In the meantime, my RIPS group had taken on a life of its own, blustering its way into graveyards and abandoned buildings with a couple of cameras, a tape recorder, and a whole lot of optimism. We caught a few EVPs now and then, but I can't say they were anything of merit.

EVPs, by the way, are electronic voice phenomena. When a ghost hunter enters a room, he always asks any paranormal entity for a sign of its presence. Even if an entity is there, listening, and inclined to answer, its response isn't always audible to the human ear. Sometimes it can only be picked up on a sound recording device and discovered later on, when you're going over your tapes or digital impressions.

EVPs have been part of the paranormal investigator's repertoire since their inadvertent discovery in the 1950s by a man recording birdsongs. To his surprise, he got human voices instead.

The other thing RIPS seemed to capture a lot was orb activity. An orb is a round, translucent, mobile packet of energy thought to signal supernatural activity in some way. However, people often mistake naturally occurring phenomena like dust, bugs, light reflections, and condensation for orbs. It wasn't at all uncommon for someone in RIPS to "prove" a haunting because he had caught some "orbs" with his camera, when in fact they'd been floating particles of dust and there hadn't been a ghost within fifty miles of the place.

RIPS also visited some homes, responding to residents who wanted to know if they were living with supernatural entities. I remember one Connecticut case in particular -- not because of any significant paranormal activity but because while I was there I ran into the woman I had met in the Mystic aquarium. Like us, she was checking out the house for signs of haunting.

It was a strange moment. But then, she had said we would meet again. I made sure to thank her for the olive idea.

About that same time, I got a call from a guy who had seen our rinky-dink RIPS website and said he could improve on it, make it nicer-looking and more functional. In fact, he was willing to redesign it for free. He just wanted to add it to his portfolio so he could get other work in the future.

It was a hard deal to beat. I met with him at a local place called Bess Eaton Doughnuts. I remember him bringing his good friend Chris. I also remember wondering if it wasreally the website he wanted to talk about, because theconversation kept drifting off in the direction of personal experiences with the paranormal.

It was outside the doughnut place, as we were talking alongside my Subaru, that the guy finally came clean. He had had an experience of his own -- a recurring one, from the time he was fifteen until he turned seventeen and went to college. An intense experience in the heavily wooded part of Rhode Island where he had been raised. And every once in a while, the experience still popped up.

The guy was Grant Wilson.

His friend Chris verified everything he said, mentioning tests he and Grant's other friends had put him through to determine if his experience had been real. I'd be more specific, but Grant doesn't like to say much about what happened. It's kind of a touchy subject with him.
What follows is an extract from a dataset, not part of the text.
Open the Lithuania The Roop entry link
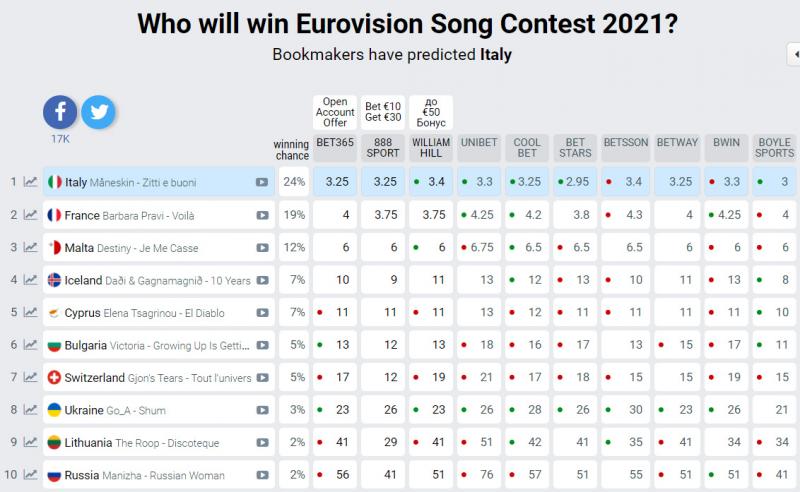The width and height of the screenshot is (800, 492). pyautogui.click(x=141, y=442)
Anyway, our conversation left the parking lot and continued in my living room. We sat there for hours discussing our philosophies about the paranormal, and we found a lot of common ground. This went on for days, then weeks. Finally I said, "Screw the rest of what's out there," referring to other ghost hunters and their methods. "Let's do it our way."

You see, most groups then -- like now -- were running around saying everything is haunted. They didn't worry about collecting evidence. They just walked into people's houses, got in touch with their feelings, and decided there were ghostly presences afoot. In fact, they never found a place that wasn't haunted.

Grant and I insisted on a more rational approach. Before we would ever say a place was home to a supernatural entity, we needed to have proof. It was a significant departure. And it was on that basis that we founded T.A.P.S. -- both of us, because the idea was as much Grant's as mine.

Grant said it best: "If you set out to prove a haunting, anything will seem like evidence. If you set out to disprove it, you'll end up with only those things you can't explain away."

Right from the beginning, we found people with similar philosophies. Our T.A.P.S. website (designed by Grant, of course) got two hundred hits a day, at a time when that was a pretty impressive number. And the total kept climbing. Two years later, we were up to two thousand hits a day.

Other groups looked for publicity, seeking out the media on Halloween and so on. We never did that. But we still wound up building a substantial network of like-minded ghost hunters, people who were inclined to approach the supernatural with a certain amount of discrimination.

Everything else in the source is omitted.